YOUR ASSIGNMENT ->
All of the records below should be output exactly.

WORKING DATA ->
* * * * *
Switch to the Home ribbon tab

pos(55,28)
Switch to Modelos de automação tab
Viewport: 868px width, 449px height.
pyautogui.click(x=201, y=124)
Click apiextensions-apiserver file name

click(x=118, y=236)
* * * * *
EXERCISE RESULT ->
Switch to the Home ribbon tab

pos(55,28)
Switch to Modelos de automação tab
Viewport: 868px width, 449px height.
pyautogui.click(x=201, y=124)
Click apiextensions-apiserver file name

click(x=118, y=236)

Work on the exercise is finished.